If one is willing to write self-modifying code, then it is possible to overwrite VEX.vvvv instruction encoding with the register select, so for example to select XMM0/YMM0 you'd have VEX.1111 (one's complement) or for XMM15/YMM15 VEX.0000.
My first thought was that this was an interesting approach, but that there was no speed advantage because of the cache flush and pipeline reset. But maybe it could be made to work...
What if instead of overwriting an existing instruction, you generated the instructions you needed and appended them to a new writable and executable buffer. Then every 100/1000/1000000 characters, you terminate it with a 'ret' and 'call' into it. It branchlessly updates the set of XMM/YMM/ZMM registers you are using without touching memory. Repeat until you've read to the end of your input, then store the vector register results by writing their contents out to RAM in a known order. Perhaps you cycle between a few buffers so that the address you are calling into is never cached.
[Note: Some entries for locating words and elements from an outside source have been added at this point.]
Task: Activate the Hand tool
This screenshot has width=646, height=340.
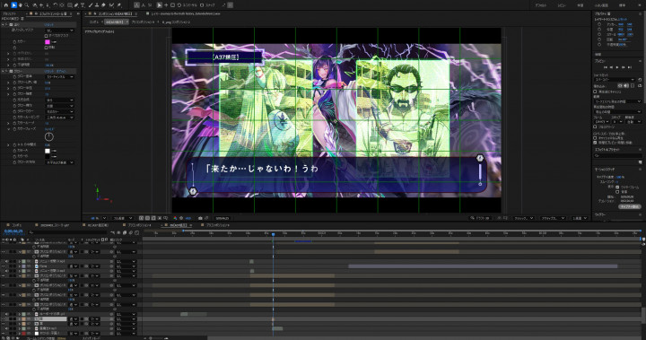Action: [20, 5]
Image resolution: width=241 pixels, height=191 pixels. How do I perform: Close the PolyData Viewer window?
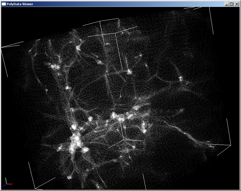(236, 4)
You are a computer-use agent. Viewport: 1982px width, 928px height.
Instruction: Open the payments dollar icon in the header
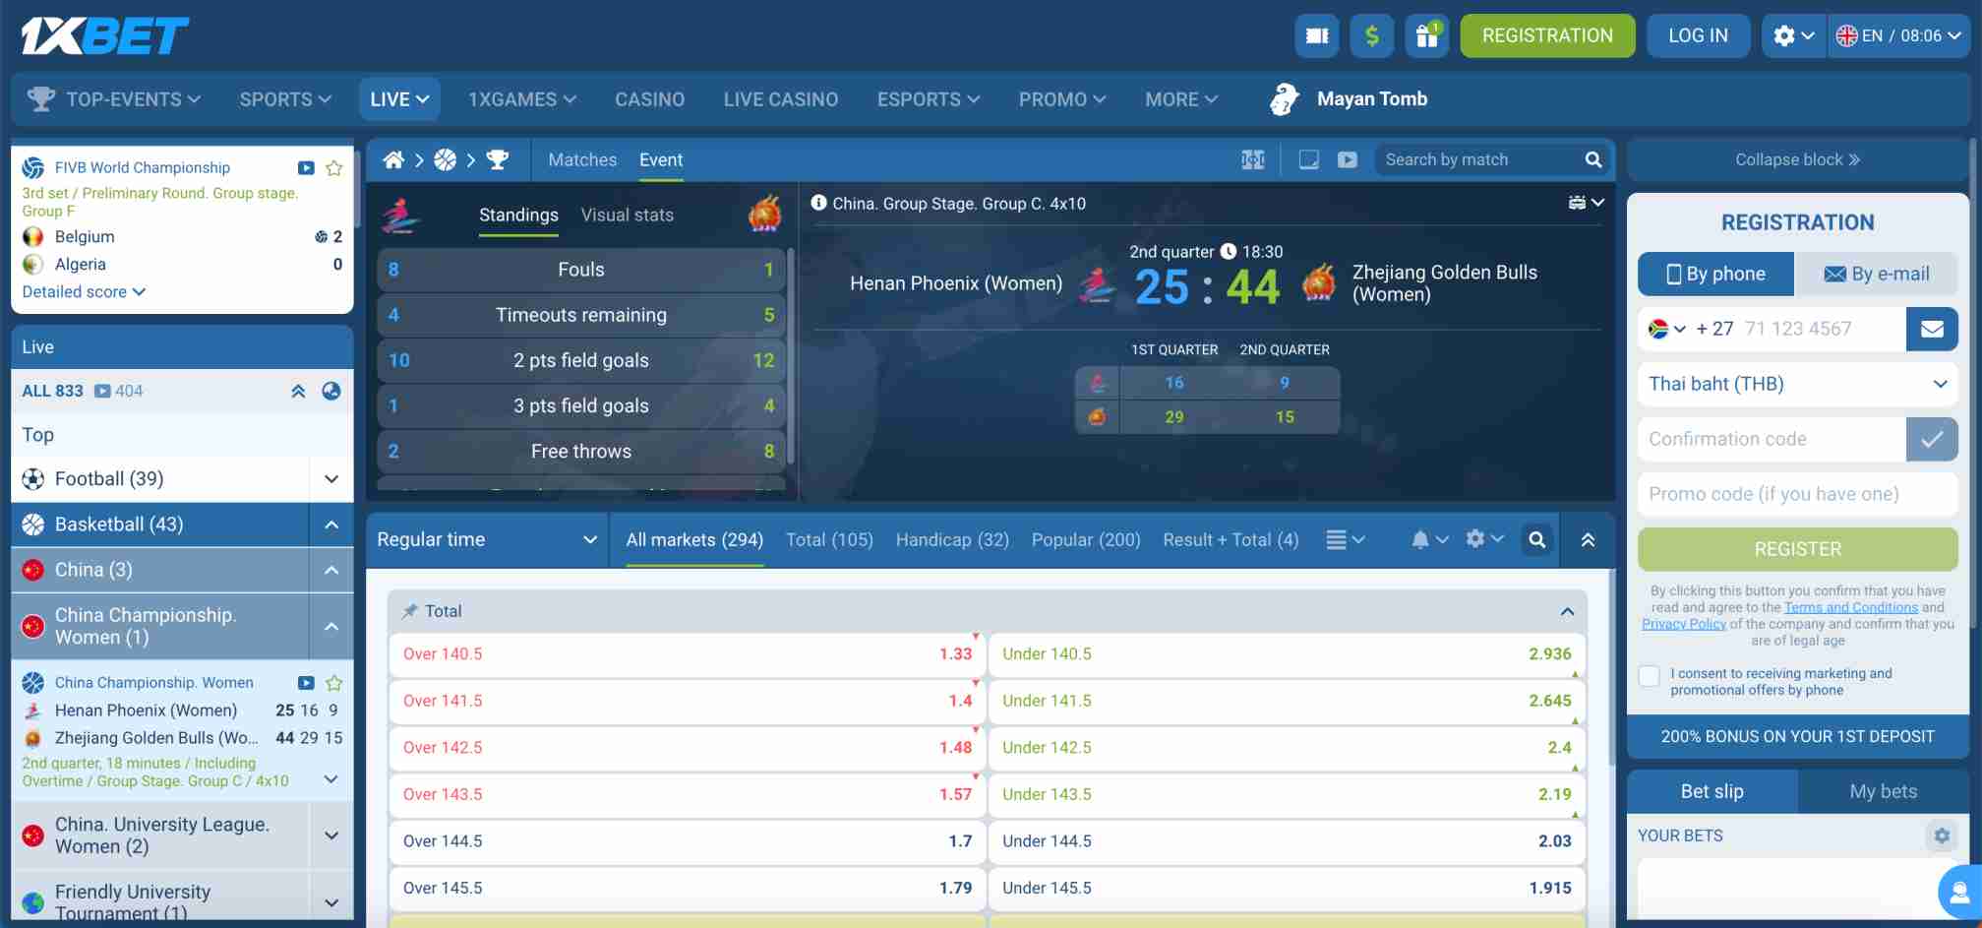1371,35
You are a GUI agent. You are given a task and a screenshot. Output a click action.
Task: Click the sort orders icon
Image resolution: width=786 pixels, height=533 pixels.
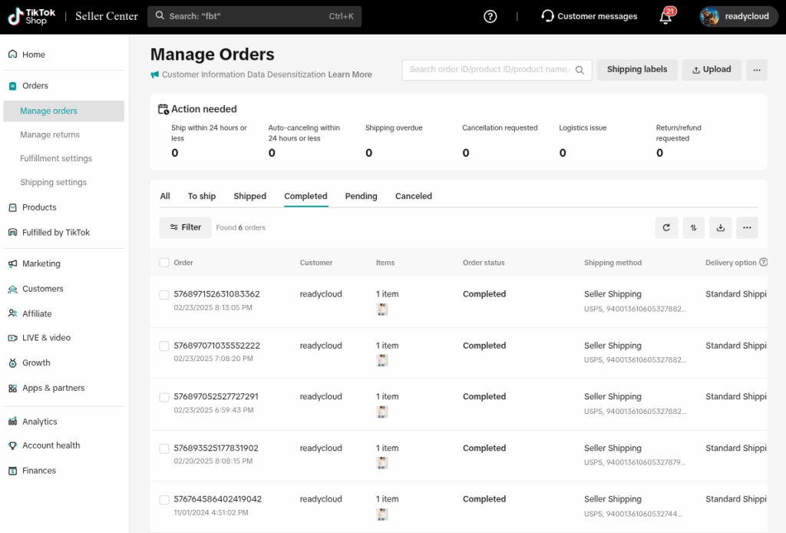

Overkill, but it seems like this might actually be pretty fast, presuming you can generate the instructions fast enough. I've considered this technique before for fast integer decompression when trying to avoid branch errors, but never so far as to actually test it.
Unfortunately although SMC could be shorter, it's even slower since the pipeline gets flushed every time a write occurs to locations within the current fetch window (not sure exactly how long that is, but it's not small.)
Yes, and the instruction cache becomes stale as well. I guess one way to avoid is to have 16 code blocks back-to-back and then to do a like a jmp into the section that contains the right register. JMP are pretty cheap, and the end point is likely to be in cache anyway.